= Beginning of Section =

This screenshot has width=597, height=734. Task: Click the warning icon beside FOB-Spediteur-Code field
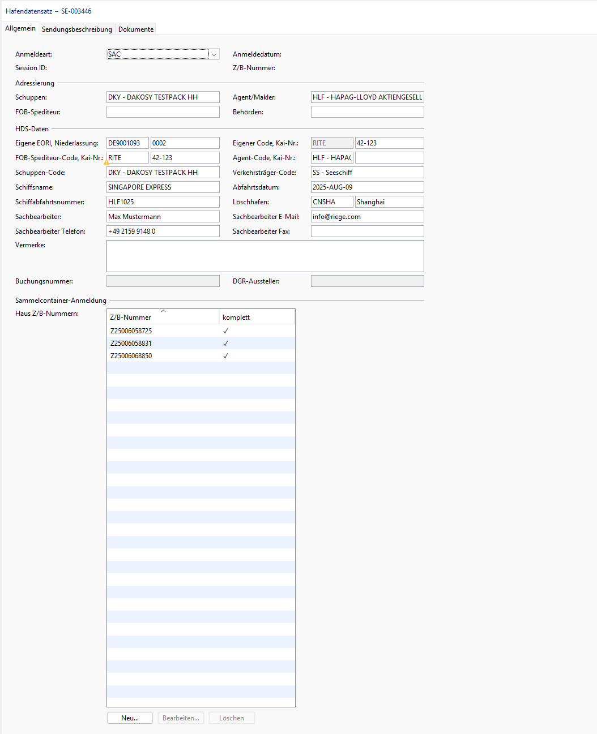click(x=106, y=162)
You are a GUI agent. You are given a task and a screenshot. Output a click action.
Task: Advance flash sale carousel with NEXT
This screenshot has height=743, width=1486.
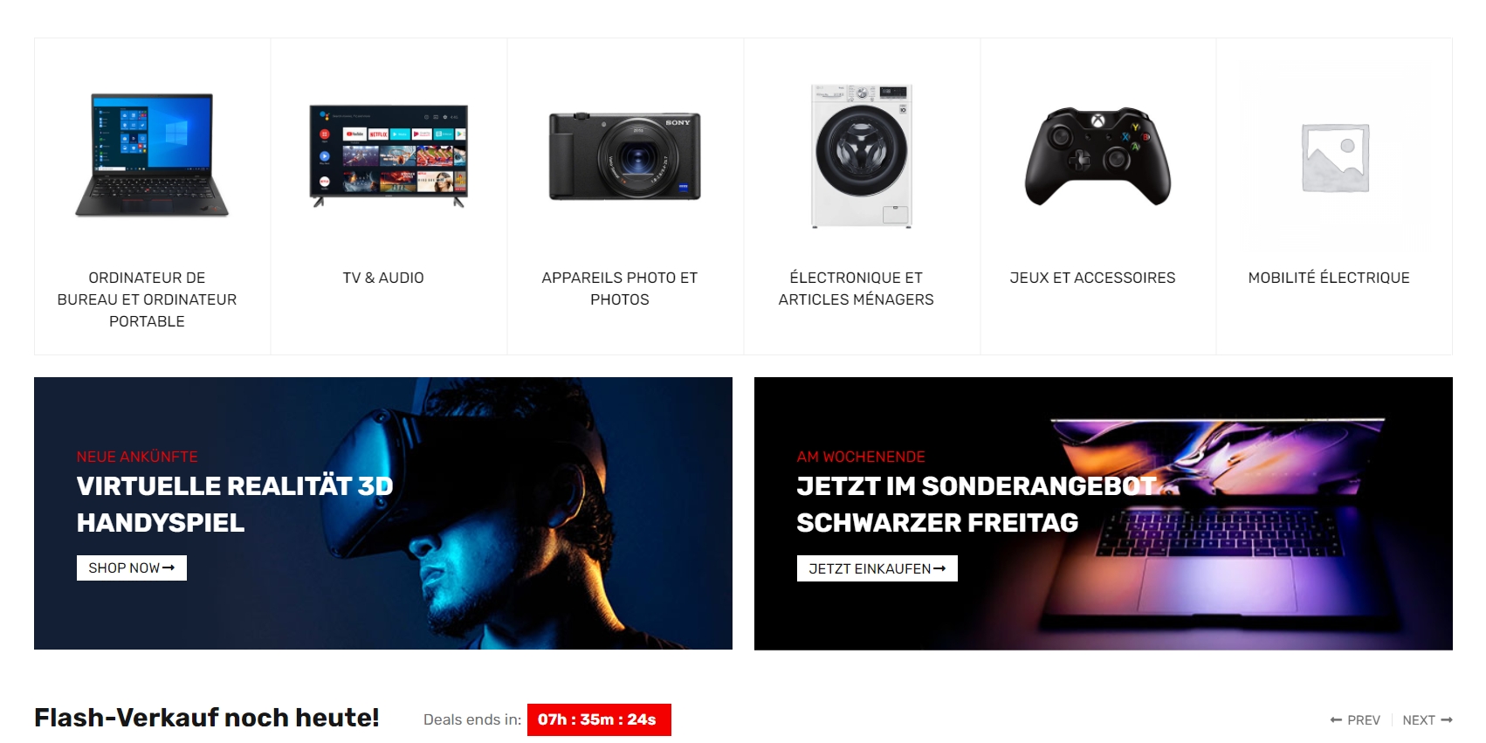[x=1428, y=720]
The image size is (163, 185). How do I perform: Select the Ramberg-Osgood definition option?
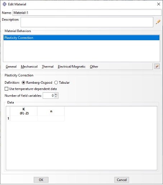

= End of Section =

With pictures left out, print the lines of the material above from the line containing "This screenshot has height=743, width=1486." through its last line, exactly and nothing more.

#### [Written reply]
This screenshot has height=743, width=1486.
[x=1428, y=720]
The image size is (163, 185). How do I perform: Select the Ramberg-Osgood definition option?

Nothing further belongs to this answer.